Calculating the flux of a vector field

[Slimy0233]

Homework Statement

Q.18. The flux of the vector field ##\vec{F}=(x+y) \hat{i}+(x-3 y) \hat{j}+x y \hat{k}## through the surface defined by the equation ##x^{2}+y^{2} \leq a^{2}, x>0, y>0##, will be
(a) ##a^{4} / 8##
(b) ##a^{4} / 4##
(c) ##a^{2} / 8##
(d) ##a^{2} / 4##

Relevant Equations

##\vec{F}=(x+y) \hat{i}+(x-3 y) \hat{j}+x y \hat{k}##

I am not sure why latex is not rendering, but here is the question.

The answer is ##\frac{a^2}{8}## and for the love of my life, I don't know how. Can you please help me with this?

 

[anuttarasammyak]

[tex]\int_S xy dS= \int_0^a r^2 rdr \int_0^\frac{\pi}{2} \sin\theta \cos \theta d\theta[/tex]
Azimuthal integration gives 1/2.

 

[Slimy0233]

[tex]\int_S xy dS= \int_0^a r^2 rdr \int_0^\frac{\pi}{2} \sin\theta \cos \theta d\theta[/tex]
Azimuthal integration gives 1/2.

I am DOUBT! azimuthal integration is a new phrase for me. I think it's the equivalent of what I learnt as integration using spherical co-ordinates, but still, I don't see how you can get 1/2 there. Also, isn't dr 0? We are integrating with radius r as constant (a). We are given a surface [tex]x^2 + y^2 \leq a^2[/tex]

 

[Steve4Physics]

I think$$\int_{x=0}^a \int_{y=0}^a xy ~dx~dy$$should actually be$$\int_{x=0}^a \int_{y=0}^{\sqrt {a^2-x^2}} xy~ dy~dx$$
And on 'dimensional' grounds, I think the answer should be a multiple of ##a^4## rather than ##a^2##. So the 'official answer' might be wrong.

 

[Slimy0233]

I think$$\int_{x=0}^a \int_{y=0}^a xy ~dx~dy$$should actually be$$\int_{x=0}^a \int_{y=0}^{\sqrt {a^2-x^2}} xy~ dy~dx$$
And on 'dimensional' grounds, I think the answer should be a multiple of ##a^4## rather than ##a^2##. So the 'official answer' might be wrong.

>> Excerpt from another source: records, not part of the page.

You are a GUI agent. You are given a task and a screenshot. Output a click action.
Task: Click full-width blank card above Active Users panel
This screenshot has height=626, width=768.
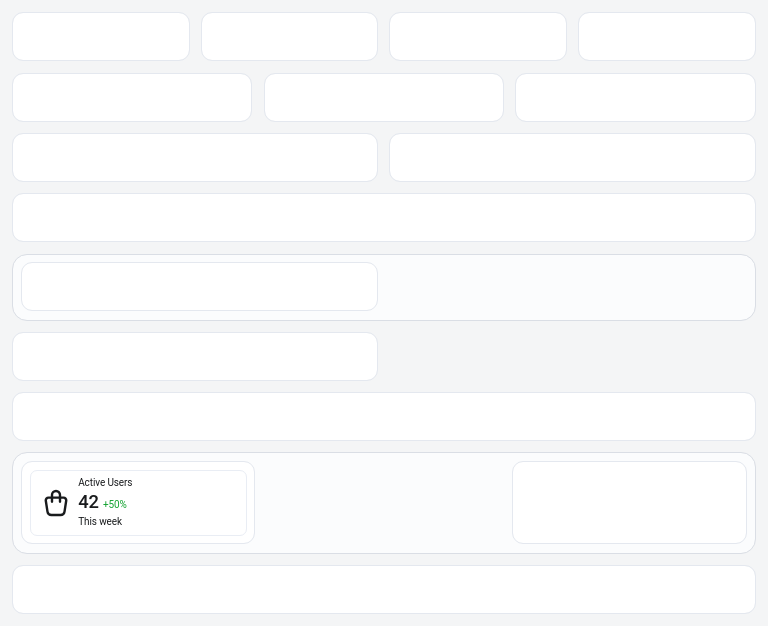coord(384,417)
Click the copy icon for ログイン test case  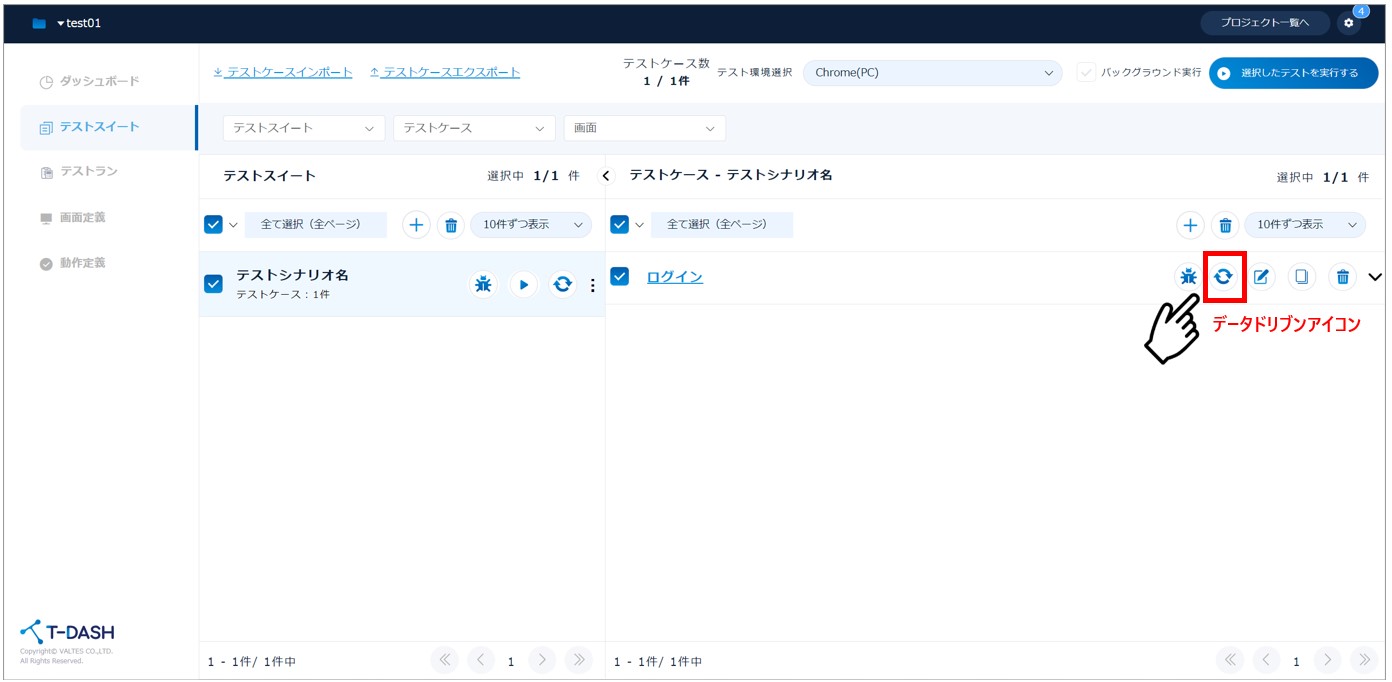pos(1301,277)
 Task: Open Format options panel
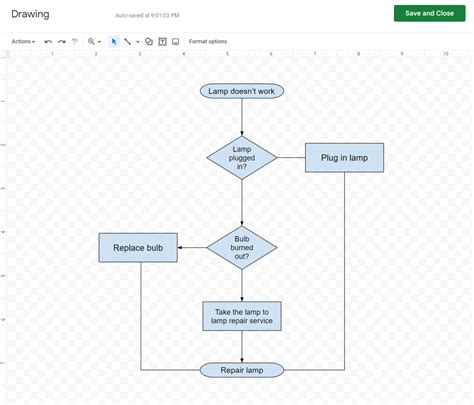click(x=208, y=41)
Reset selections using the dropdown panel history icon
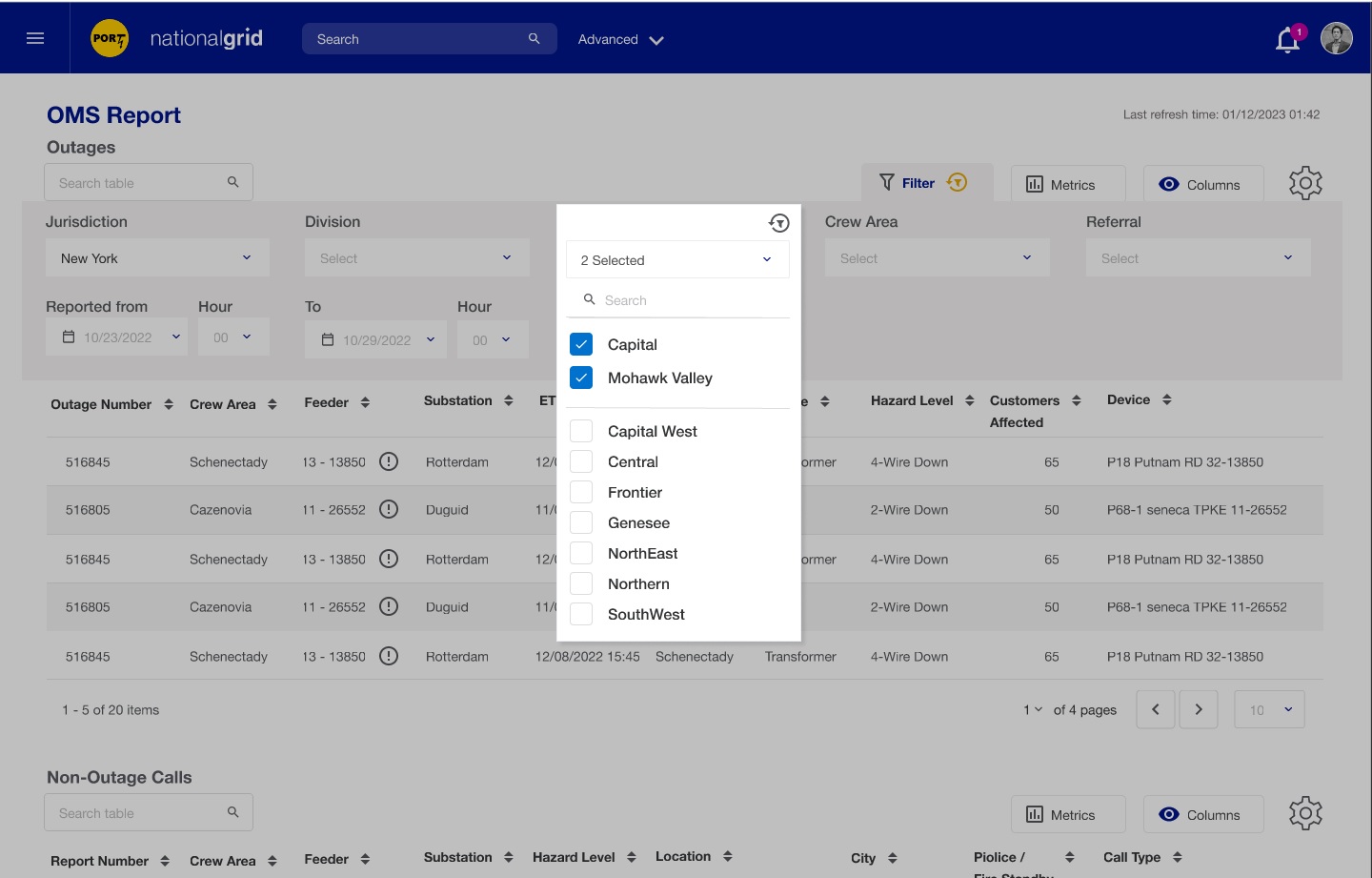 coord(778,223)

can you please explain the limits of the integral more? I mean, I put a as the limit of the integral as it's a part of a circle we are talking about here, why are you putting a different limit?

edit: Damn! Yes! It's a circle we are talking about, I seem to have calculated the area of a square. Yes?

 

[Steve4Physics]

edit: Damn! Yes! It's a circle we are talking about, I seem to have calculated the area of a square. Yes?

Yes!

 

[Steve4Physics]

can you please explain the limits of the integral more? I mean, I put a as the limit of the integral as it's a part of a circle we are talking about here, why are you putting a different limit?

Draw ##xy## axes and the 1st quadrant.

Draw a thin vertical ‘elementary’ strip of thickness ##dx## for some value of ##x## inside the quadrant. Note:
- the left side of the strip has x-coordinate ##x##;
- the right side of the strip has x-coordinate ##x+dx##;
- the bottom edge of the strip is a has y-coordinate = 0;
- the top edge of the strip has y-coordinate ##\sqrt {a^2-x^2}## (that’s the key point).

When you integrate ##xy## over the elementary strip you get ##\int_{y=0}^{y=\sqrt {a^2-x^2}} xy~ dy~dx##. (Then it remains to integrate the contributions from all the strips.)

Can you take t from there?

 

[Slimy0233]

Can you take t from there?

It was very kind of you to explain that well and that much!

I can take it from there, thank you! I managed to solve it.